Deutsche Bank cut its price target on XPeng Motors to $33 from $43, saying the carmaker is facing a painful strategic turnaround. The bank maintains its Buy rating on Xpeng, citing the company’s assisted-driving technology is undervalued over the long term.
XPeng is in the process of making multiple painful pivots and doesn’t have any clear quick pivot points in sight, the bank’s analysts said in a research note. “We lower our price target by $10 to $33, now based on 2.0x 2023E EV/Sales (vs. prior 2.5x), the low end of the group to reflect a much more painful strategic transition.”
XPeng on Tuesday reported second-quarter revenue that beat expectations, but gave yet another discouraging guidance for the next quarter.

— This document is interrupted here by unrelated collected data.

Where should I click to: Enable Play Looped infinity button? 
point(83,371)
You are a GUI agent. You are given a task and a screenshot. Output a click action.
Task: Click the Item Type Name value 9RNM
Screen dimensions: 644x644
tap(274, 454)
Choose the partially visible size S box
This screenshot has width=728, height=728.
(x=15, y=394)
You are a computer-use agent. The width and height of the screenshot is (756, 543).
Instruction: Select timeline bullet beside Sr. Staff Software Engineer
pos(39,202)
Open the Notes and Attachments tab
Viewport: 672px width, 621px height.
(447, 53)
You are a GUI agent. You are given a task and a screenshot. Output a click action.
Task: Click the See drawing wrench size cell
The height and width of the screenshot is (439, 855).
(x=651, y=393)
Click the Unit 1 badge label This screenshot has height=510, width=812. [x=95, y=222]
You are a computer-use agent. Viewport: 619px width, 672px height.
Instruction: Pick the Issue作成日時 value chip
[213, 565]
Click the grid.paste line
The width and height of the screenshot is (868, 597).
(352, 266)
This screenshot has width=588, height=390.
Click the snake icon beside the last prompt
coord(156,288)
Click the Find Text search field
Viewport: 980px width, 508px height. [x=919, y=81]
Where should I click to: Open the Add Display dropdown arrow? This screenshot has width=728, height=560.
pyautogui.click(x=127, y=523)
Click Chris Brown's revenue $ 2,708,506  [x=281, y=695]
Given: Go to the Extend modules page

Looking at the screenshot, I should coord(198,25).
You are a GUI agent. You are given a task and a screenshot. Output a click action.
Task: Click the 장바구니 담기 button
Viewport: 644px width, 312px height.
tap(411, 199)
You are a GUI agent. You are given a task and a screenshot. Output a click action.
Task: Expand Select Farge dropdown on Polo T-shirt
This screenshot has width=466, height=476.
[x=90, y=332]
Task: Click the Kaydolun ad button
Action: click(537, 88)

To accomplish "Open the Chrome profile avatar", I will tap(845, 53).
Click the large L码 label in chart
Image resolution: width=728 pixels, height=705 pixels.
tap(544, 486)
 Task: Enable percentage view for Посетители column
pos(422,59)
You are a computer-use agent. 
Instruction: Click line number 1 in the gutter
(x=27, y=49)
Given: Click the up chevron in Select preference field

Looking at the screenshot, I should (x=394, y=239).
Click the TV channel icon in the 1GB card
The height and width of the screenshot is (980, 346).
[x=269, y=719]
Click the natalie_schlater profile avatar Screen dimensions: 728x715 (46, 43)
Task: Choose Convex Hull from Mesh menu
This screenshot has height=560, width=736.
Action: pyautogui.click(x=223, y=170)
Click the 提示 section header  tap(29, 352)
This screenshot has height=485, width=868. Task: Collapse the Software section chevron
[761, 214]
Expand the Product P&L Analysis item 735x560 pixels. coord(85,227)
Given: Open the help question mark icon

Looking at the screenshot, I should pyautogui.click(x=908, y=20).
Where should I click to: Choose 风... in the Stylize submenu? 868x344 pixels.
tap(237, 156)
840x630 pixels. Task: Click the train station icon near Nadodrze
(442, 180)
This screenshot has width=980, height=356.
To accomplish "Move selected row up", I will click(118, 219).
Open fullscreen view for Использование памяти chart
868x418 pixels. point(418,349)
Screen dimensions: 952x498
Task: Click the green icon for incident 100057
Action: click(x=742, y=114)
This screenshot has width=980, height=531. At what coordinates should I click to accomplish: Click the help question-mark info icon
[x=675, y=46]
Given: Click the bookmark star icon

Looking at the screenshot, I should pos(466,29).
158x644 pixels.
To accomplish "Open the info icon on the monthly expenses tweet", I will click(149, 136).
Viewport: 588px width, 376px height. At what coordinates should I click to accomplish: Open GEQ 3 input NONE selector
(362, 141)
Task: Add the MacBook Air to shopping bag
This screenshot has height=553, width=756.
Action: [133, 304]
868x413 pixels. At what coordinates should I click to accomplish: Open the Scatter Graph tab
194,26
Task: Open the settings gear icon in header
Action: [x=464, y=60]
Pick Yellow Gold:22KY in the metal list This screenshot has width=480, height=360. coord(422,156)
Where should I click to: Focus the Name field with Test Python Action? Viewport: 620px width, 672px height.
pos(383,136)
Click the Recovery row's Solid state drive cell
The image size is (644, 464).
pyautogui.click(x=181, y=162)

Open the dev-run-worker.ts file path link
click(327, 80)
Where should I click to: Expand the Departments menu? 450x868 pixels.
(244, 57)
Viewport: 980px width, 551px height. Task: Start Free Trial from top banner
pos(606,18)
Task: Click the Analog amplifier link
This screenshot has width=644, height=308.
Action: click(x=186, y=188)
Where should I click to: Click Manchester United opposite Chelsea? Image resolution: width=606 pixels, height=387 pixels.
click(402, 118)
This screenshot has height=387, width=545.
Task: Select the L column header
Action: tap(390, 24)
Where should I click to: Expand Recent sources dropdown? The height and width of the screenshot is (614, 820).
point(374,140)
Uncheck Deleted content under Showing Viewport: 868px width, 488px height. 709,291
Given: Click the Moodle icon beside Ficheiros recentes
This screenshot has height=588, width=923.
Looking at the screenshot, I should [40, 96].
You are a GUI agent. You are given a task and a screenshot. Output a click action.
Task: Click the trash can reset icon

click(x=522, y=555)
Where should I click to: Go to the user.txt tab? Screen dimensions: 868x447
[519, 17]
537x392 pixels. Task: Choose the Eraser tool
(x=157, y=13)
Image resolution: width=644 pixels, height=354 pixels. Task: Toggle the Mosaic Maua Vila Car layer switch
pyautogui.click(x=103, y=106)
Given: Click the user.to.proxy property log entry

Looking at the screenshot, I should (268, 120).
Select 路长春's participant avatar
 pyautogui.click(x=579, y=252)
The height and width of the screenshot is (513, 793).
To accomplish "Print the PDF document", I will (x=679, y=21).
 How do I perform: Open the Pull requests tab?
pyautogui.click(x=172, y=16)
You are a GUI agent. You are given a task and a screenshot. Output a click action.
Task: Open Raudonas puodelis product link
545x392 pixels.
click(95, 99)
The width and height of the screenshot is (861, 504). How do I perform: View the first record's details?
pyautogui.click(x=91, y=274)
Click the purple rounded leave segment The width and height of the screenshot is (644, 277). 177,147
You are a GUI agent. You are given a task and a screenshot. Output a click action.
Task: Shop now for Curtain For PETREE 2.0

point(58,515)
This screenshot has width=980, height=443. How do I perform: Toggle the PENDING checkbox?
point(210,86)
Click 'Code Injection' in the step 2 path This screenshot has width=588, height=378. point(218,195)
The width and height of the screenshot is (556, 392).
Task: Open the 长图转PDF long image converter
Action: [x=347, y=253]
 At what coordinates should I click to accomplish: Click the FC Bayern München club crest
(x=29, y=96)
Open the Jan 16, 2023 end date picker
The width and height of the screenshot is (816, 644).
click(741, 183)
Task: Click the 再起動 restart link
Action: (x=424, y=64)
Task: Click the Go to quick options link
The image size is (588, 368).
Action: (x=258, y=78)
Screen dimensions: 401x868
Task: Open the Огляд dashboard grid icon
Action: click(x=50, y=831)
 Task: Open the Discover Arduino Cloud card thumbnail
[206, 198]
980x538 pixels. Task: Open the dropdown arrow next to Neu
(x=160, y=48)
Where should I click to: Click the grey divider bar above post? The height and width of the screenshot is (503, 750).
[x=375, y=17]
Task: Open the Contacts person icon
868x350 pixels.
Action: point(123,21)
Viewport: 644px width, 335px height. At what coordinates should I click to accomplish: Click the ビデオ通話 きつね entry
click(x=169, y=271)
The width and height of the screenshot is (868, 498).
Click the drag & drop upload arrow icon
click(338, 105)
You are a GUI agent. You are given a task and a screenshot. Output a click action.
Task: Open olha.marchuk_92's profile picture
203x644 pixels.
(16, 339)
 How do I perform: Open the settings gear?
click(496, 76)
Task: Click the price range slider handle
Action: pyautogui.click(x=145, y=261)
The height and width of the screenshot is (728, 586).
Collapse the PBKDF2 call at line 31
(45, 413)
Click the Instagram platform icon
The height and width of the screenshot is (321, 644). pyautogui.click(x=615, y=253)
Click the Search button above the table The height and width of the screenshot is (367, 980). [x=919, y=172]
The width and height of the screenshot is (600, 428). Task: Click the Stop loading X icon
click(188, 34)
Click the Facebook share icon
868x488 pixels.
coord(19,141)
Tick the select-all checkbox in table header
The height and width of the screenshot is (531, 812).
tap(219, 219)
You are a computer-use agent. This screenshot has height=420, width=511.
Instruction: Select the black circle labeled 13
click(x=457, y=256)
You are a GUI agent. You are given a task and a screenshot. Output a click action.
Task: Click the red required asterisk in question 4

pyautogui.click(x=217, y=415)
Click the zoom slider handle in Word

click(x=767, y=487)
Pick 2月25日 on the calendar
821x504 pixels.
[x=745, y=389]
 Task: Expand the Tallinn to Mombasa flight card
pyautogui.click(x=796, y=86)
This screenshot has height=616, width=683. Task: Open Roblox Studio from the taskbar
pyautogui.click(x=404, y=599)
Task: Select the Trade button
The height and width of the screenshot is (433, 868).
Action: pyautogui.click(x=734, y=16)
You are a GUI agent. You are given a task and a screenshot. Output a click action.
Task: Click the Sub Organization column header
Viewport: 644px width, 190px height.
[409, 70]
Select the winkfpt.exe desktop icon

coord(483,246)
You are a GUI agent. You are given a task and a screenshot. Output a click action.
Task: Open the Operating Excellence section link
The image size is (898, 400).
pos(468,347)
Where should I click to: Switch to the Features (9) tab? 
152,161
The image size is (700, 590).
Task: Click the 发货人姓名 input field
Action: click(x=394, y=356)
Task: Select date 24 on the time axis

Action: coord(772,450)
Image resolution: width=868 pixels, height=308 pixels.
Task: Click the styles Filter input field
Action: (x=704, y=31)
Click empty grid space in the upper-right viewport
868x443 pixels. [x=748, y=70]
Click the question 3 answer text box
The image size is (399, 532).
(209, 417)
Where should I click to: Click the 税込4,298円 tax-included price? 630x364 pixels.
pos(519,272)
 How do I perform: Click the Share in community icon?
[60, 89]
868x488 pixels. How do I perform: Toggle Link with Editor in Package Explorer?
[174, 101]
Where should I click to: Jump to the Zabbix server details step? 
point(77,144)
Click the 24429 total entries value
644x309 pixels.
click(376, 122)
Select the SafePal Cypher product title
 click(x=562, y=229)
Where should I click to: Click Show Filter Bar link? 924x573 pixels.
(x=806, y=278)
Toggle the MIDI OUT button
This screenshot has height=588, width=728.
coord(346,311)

The company guided for third-quarter deliveries of 29,000 to 31,000 units, below the consensus estimate of 36,000 units.
China’s EV upstarts are increasingly facing customers with higher expectations for product freshness, forcing them to update their products more frequently, the note said. “In the absence of branding power (e.g., Tesla) or superior post purchase service (perhaps NIO), even very attractive products can suddenly fall out of favor in an environment where competition intensifies and BEV penetration is not increasing steadily.”
The team lower the forecast for XPeng deliveries this year and in 2023 by 10,000 units to 145,000 and 245,000, respectively, and expects gross margins to improve by 4 percentage points next year to about 16%.